From our Pastor: October 20, 2019

Jesus Christ tells us in the Gospel of Saint Luke this Sunday the necessity for us to
“pray always without becoming weary” – to be constant in our prayer, like the widow
with her petitions to the judge (Luke 18:1-8), Moses interceding for victory in the battle against the Amalekites, holding His arms in the form of a cross (Exodus 17:8-13),
and Saint Paul proclaiming the Gospel whether convenient or inconvenient, constant
in thanksgiving, in repentance, in praise, bringing to God every one of our needs (2
Timothy 3:14-4:2). Prayer is communion with God – in prayer, by the help of the Holy
Spirit, we grow in faith, hope and love as we remain in conversation with God, by His
grace, praying always without becoming weary.

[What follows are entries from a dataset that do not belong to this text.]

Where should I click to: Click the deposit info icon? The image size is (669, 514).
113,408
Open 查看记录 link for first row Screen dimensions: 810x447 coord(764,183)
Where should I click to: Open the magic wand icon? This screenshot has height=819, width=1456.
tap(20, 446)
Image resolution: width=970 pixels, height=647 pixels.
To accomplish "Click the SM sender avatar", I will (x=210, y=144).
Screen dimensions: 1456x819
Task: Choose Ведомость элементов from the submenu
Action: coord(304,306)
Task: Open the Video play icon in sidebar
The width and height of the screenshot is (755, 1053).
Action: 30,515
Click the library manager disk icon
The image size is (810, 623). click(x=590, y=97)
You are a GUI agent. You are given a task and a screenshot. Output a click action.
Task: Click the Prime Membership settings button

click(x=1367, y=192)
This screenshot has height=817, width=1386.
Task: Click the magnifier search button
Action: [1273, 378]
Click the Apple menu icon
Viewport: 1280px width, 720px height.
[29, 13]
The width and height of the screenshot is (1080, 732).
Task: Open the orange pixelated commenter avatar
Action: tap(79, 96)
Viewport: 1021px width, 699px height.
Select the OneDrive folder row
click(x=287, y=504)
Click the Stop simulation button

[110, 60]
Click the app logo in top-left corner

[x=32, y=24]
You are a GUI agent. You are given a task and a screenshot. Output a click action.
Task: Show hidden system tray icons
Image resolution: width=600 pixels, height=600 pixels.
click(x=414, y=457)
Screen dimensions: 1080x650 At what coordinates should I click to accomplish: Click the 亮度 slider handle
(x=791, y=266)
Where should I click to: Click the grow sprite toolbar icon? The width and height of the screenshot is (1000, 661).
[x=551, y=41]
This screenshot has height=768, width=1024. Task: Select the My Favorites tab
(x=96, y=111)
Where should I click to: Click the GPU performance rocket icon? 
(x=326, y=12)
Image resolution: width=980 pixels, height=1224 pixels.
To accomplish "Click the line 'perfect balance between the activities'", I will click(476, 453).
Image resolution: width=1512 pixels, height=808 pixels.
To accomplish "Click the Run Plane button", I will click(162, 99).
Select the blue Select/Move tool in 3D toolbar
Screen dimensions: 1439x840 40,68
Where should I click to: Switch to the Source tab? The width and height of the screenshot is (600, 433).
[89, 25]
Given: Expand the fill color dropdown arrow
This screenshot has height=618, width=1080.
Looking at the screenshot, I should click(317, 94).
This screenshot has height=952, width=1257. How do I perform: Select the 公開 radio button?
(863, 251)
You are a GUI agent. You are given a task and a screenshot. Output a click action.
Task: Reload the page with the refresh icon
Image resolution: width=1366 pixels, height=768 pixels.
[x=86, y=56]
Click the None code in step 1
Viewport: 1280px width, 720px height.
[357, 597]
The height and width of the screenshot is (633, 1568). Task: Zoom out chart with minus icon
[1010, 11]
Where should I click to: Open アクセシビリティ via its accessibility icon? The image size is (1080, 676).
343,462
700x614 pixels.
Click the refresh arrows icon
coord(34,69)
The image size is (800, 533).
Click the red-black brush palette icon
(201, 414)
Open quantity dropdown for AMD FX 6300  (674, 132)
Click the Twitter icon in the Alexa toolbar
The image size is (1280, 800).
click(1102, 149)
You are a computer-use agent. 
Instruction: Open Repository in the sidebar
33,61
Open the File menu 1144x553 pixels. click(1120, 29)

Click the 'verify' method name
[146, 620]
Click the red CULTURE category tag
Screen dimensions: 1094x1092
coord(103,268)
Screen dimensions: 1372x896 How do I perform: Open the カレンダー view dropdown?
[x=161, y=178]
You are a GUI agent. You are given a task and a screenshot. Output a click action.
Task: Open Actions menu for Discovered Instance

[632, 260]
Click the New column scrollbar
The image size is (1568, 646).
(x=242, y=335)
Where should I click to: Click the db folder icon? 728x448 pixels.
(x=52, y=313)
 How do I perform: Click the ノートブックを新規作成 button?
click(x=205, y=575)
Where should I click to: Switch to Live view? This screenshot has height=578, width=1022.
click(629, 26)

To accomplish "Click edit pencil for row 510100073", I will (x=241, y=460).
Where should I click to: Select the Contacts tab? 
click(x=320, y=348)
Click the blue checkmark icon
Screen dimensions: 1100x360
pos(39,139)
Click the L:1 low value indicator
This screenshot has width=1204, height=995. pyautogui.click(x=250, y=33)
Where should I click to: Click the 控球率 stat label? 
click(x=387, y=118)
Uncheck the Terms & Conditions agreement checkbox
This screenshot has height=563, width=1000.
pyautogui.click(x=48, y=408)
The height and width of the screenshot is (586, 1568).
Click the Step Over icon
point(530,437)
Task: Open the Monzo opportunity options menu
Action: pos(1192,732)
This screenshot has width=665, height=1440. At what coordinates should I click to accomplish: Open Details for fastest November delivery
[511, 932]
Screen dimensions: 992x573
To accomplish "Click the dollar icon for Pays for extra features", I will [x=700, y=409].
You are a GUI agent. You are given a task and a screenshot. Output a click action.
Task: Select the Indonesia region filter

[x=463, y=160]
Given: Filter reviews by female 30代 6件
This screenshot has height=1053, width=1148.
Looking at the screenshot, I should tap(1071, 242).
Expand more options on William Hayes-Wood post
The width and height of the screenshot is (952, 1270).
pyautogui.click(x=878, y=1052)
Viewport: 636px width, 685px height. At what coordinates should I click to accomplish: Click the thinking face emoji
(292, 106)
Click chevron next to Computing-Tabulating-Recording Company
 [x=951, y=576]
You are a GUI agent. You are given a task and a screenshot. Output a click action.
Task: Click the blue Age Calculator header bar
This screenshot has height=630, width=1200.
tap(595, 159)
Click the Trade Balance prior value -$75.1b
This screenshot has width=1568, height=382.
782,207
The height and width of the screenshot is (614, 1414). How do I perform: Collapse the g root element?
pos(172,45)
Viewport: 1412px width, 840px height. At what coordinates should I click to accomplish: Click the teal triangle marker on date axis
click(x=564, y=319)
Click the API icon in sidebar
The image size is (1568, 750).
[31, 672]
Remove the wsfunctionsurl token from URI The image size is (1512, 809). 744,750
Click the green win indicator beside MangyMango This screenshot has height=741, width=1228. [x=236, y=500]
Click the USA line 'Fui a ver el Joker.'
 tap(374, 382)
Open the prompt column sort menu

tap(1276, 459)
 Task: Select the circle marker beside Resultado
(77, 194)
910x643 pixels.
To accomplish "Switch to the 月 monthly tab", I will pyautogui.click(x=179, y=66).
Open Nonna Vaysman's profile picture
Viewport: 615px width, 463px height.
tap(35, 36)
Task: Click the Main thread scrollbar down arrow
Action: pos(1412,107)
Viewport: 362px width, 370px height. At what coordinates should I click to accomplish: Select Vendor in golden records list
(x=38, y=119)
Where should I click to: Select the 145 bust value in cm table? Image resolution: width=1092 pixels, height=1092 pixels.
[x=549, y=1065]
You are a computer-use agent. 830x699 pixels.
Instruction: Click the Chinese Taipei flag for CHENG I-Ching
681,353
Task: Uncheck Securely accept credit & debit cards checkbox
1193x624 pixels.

To “pray always without becoming weary” means that we actually pray in communion
with God, which includes: adoring God the Father, Son and Holy Spirit; being contrite,
asking God for mercy; thanking God for all the blessing He gives us (life, faith, hope,
love, family, friends, gifts, talents, His Church, Word and Sacraments); asking God for
strength, courage, peace; reading a Bible passage; praying the Rosary and Divine Mercy Chaplet, praying to God in communion with Mary and all the saints; saying “Jesus, I trust in You” and “Jesus, have mercy” and “Jesus, help me”; praying grace before meals; offering prayers for the living and deceased; and praying for life during the 40-Daysfor- Life Vigil. In these examples of prayer, and many more, we find that they give order and direction to our lives and they remind us that God is in charge, not us. Jesus Christ, with the Father and the Holy Spirit, is the heart of our very life and that’s why we naturally sense the need to spend time with Him each day, wherever we are – at home, work, school, in nature, in private and public settings.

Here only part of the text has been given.